▶ [Text block]
::::

Group Sees Cabin Opportunities for UK Companies

 - July 22, 2020, 4:36 PM

Despite the downturn in the aviation industry, the UK’s Aerospace Technology Institute (ATI) believes good opportunities still exist for the country’s cabin systems suppliers and manufacturers. Founded in 2014 with a mission to lead and stimulate technology in the UK’s air transport industry, the independent company enjoys the backing of both government and industry to serve as a focal point for the technology community. Its annual budget of £150 million provides for grant allocations to companies to develop innovations that will provide long-term value to the UK.

In its latest insight paper, the organization focused on the UK Cabin Opportunity in cooperation with industry consultancy Achieving the Difference and Cranfield University. ATI noted that the UK possesses a world-class industrial supply hub in London with a concentration of creativity and innovation. The UK cabin interiors supply chain last year generated £2 billion in sales, 3 percent of which came from aircraft seating alone. Key capabilities include seating design and manufacture, galley systems, monuments, lighting, satcom and connectivity, and fabrics as well as electrical power systems, composites, and metallic structures.

Last November, before the onset of the Covid pandemic, ATI issued a forecast valuing the aircraft cabin interiors market at $495 billion by 2037, steadily rising at 3.3 percent from $19 billion in 2020 to $35 billion in 2037. Highlighted growth areas in that prediction included inflight entertainment, which the forecast estimated will rise by 5.4 percent annually, and connectivity, which ATI said would grow 7 percent annually over that span, both driven primarily through the retrofit market.

The realities of the pandemic have changed that outlook, with ATI now anticipating a four-year recovery to return to 2019 market size. It reported that both the original equipment and retrofit markets felt particularly severe effects, the latter brought to “a near hard stop in demand and slow recovery,” according to Will McClintock, the organization’s strategy manager. He added that airlines might currently lack financing for non-essential upgrades.

While ATI expects demand to return to near-previous forecast levels, it cautioned of a huge amount of risk and uncertainty due to several variables, including: success in controlling the virus by international governments; industry support packages to prop up airlines and manufacturers; passenger fears of infection; the depth of any anticipated financial recession; and even the traveling population’s attitude toward sustainability, all of which could vary from country to country. The recertification process for the Boeing 737 Max and the evolution of the widebody airliner market also remain considerations, the latter of particular concern for the cabin interior segment.

::::

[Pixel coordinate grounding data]
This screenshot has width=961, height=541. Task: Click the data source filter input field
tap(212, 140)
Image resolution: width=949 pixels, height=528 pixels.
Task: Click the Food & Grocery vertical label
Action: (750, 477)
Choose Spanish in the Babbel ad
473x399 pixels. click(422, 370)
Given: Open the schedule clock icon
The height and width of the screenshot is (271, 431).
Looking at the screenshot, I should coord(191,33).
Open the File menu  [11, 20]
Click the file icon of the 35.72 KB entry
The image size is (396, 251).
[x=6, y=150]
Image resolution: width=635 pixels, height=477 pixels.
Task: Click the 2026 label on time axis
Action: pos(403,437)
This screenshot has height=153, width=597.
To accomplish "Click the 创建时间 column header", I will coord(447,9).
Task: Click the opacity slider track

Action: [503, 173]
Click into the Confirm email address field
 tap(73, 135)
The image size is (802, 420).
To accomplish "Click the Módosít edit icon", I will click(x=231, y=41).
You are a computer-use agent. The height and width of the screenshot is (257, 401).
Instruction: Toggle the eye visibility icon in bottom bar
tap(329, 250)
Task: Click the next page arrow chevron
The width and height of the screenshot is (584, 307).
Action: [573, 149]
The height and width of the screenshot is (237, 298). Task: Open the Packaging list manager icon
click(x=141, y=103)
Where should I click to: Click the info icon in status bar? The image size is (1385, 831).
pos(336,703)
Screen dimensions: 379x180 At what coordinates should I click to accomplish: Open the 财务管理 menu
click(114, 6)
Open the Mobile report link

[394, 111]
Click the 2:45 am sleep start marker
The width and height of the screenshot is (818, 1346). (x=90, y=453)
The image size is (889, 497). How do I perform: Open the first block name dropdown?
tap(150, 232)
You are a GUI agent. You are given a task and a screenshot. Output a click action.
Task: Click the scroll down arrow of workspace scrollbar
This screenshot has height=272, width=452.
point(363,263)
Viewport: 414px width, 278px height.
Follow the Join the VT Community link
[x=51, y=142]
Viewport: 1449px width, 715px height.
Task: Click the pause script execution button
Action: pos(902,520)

::::

▶ [Questions]
[A] According to the article on UK cabin opportunities, how long does ATI now expect it will take the market to return to its 2019 size?
[B] Resume the article on UK cabin opportunities, picking up after its final sentence.

▶ [Answers provided]
[A] ATI anticipates a four-year recovery to return to the 2019 market size.

[B]
While a widebody cabin is worth several times that of a narrowbody, as platform choices consolidate, ATI sees demand for the widebody segment waning with weak order books across the board due to several factors. They include potentially reduced business travel as virtual meetings gain in popularity and capability, and for long haul routes, unease among travelers about extended periods in confined spaces. Meanwhile, according to ATI, the emergence of longer-range narrowbody aircraft will erode widebody market share.

Airline customers seek equipment that is sustainable, light, and energy-efficient. Cabin equipment manufacturers face increasing pressure to deliver high volumes on time in a short timeframe, all while keeping down costs.

McClintock, who spoke Wednesday in an FIA Connect panel session, sees a trend among airlines to buy direct from interior suppliers as opposed to choosing from aircraft manufacturer selections. To counter the tendency, OEMs are looking to provide their own interior product lines and attempting to bring more products under supplier furnished equipment (SFE) contracts. Some counter the trend harms the push for innovation, particularly among small and medium enterprises (SMEs), which have lower spending power and fewer economies of scale. As a result, potential customers might overlook SMEs or consider them too risky to enroll in SFE contracts, or they might choose to go to a larger company for a more integrated offering.